てつがく村の入口 | てつ人の雑記帳


村便り

村便り:2006-10-02(レンゲ)
投稿日:2006-10-04(水)
久しぶりにレンゲの種蒔きをした。来年の晩春から初夏にかけて、休耕田はレンゲの花盛りになるはずである。

 私が小さいころは、レンゲの咲く田んぼは普通の風景であった。しかし今では珍しい。
 稲作の近代化により、田植えは手植えから機械植えになった。すると、機械植えでは幼苗を使うので、少なくとも20日田植えが早まる。実際には1カ月は早くなっている。だから、たとえレンゲが育っていたとしても、花が咲く前に荒起こしで鋤きこんでしまわねばならぬ。
 また、牛耕から機械耕になると、稲刈り後、年内に一回耕起するのが普通になった。冬の間また耕起する人もいる。すると、たとえレンゲが発芽していても育たない。
 それにそもそもレンゲのように、扱いに手間がかかる緑肥を使わなくても、肥料は、有機肥料でも化学肥料でも簡単に買える。
 そのような理由でレンゲの風景は珍しくなった。

レンゲの種
(クリックで画像の拡大)
レンゲの種。レンゲの種は硬くて小さい。
稲刈り前の田んぼ
(クリックで画像の拡大)
早朝、空にはまだ昨日の雨の名残があった。
 今年は田んぼにレンゲの種を蒔いた。一日雨の降り続いた日曜日の翌日である今朝である。
 レンゲは何年かぶりである。

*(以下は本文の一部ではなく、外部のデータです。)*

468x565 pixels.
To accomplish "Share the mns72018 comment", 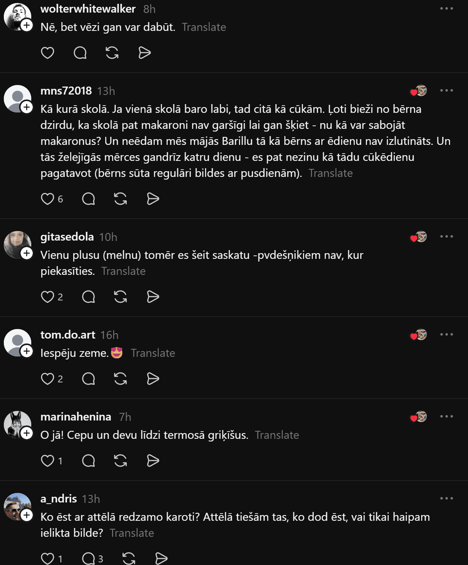I will [153, 199].
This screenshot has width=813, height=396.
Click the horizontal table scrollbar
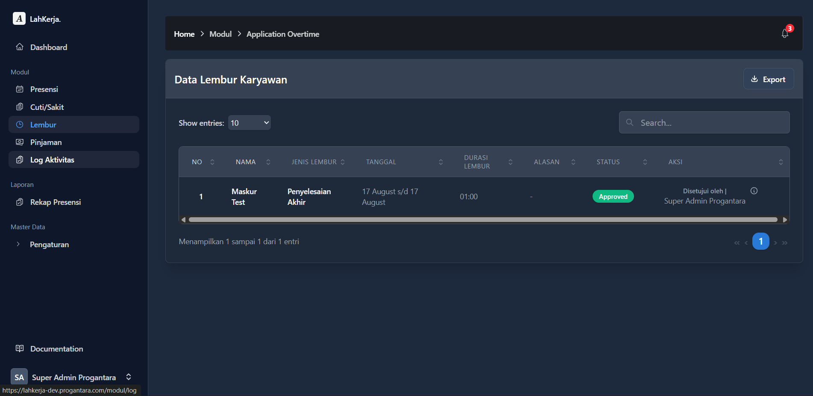tap(483, 220)
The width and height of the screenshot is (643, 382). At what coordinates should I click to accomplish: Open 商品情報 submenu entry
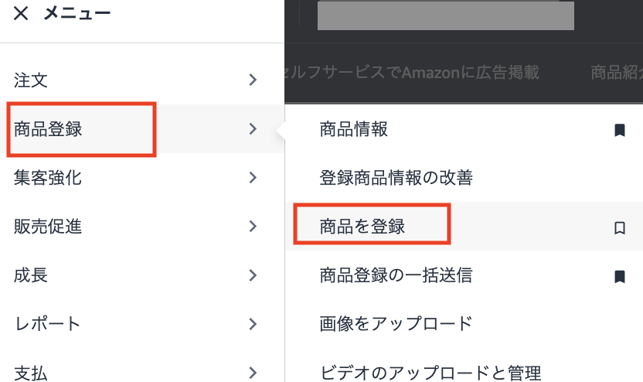354,130
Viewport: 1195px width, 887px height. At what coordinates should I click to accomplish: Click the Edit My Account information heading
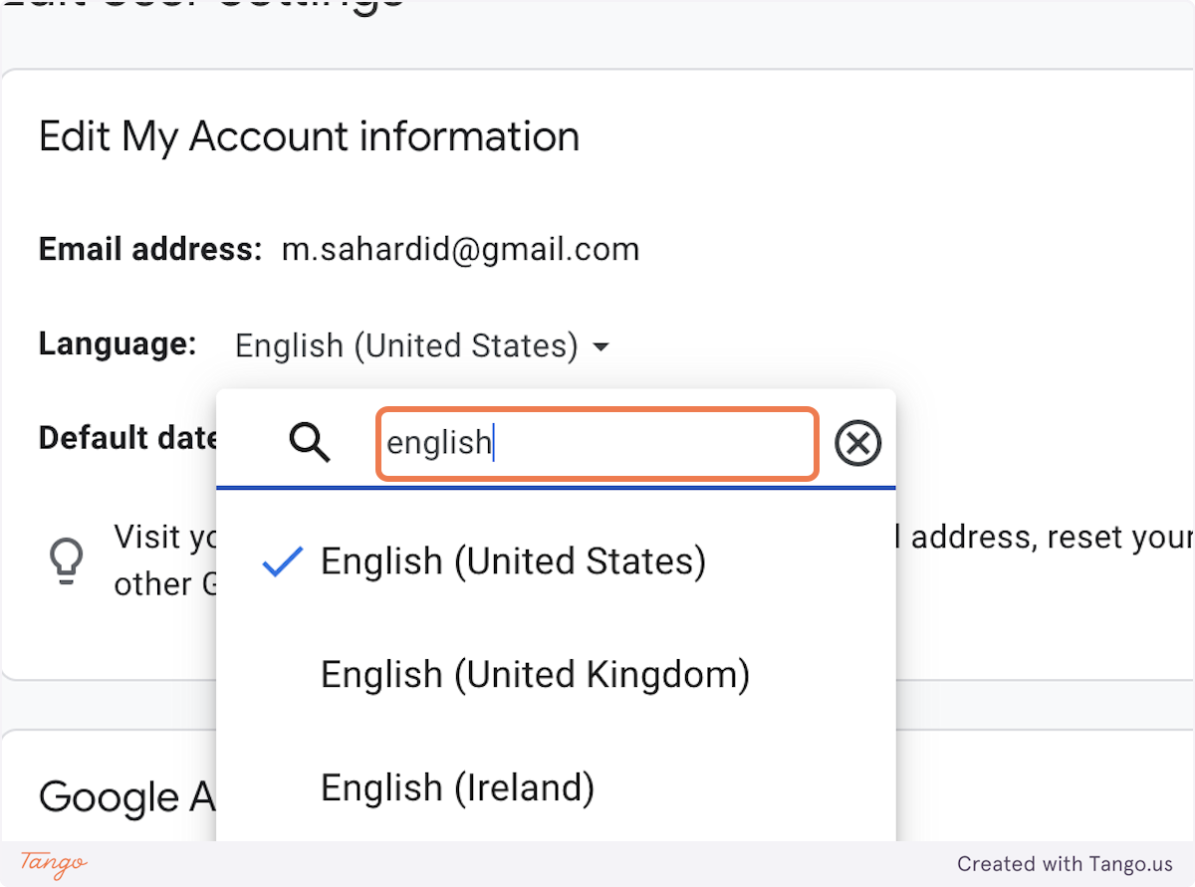click(x=309, y=136)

以前は、翌年休耕する予定の田んぼに花を楽しもうと蒔いた。稲刈りは委託していた。コンバインでの稲刈りなので、同時に切り藁が田んぼ全面に散布される。すると稲刈り前に蒔いておいたレンゲは、藁に邪魔されて発芽が悪くなる。このことを知らず、失敗したことがあった。発芽率を高めるためには、わざわざ藁を取り除いてやらない。だから、レンゲを二、三回蒔いた後やめた。しかし、今年からは自分でバインダーを使って稲刈りをする。藁は脱穀した後、カッターで切る。だから、田んぼに切り藁を撒かないこともできる。そこでレンゲを蒔こうと思い立った。
 レンゲは田んぼの水を落とした後、稲がまだ立っているところに蒔く。朝はまだ前日の雨のため、稲は濡れていた。そこで下半身にカッパをつけて田んぼに入り、稲の上にふりまいた。こうすれば、種が落ちた地面は湿り気が保たれているので、稲刈りのころにはもう発芽が始まっている。

 今回は2枚の田んぼに蒔いた。1枚は、レンゲを緑肥として使う実験のため、来年休耕予定のもう1枚は、花を咲かせて楽しむため。田んぼの広さは共に3畝(300m2)で、種は各々1kg使った。

 緑肥にするとは、すなわち、有機的栽培の試みである(有機《的》とニュアンスをつけて書いたのは、穂肥[出穂約二週間前に施す追肥]には化学肥料を使うため)。ところが、レンゲの種の生産地は中国。私の考える有機栽培の意義によれば、、輸入種は矛盾である。皮肉の種を蒔き終わると、職場に向かった。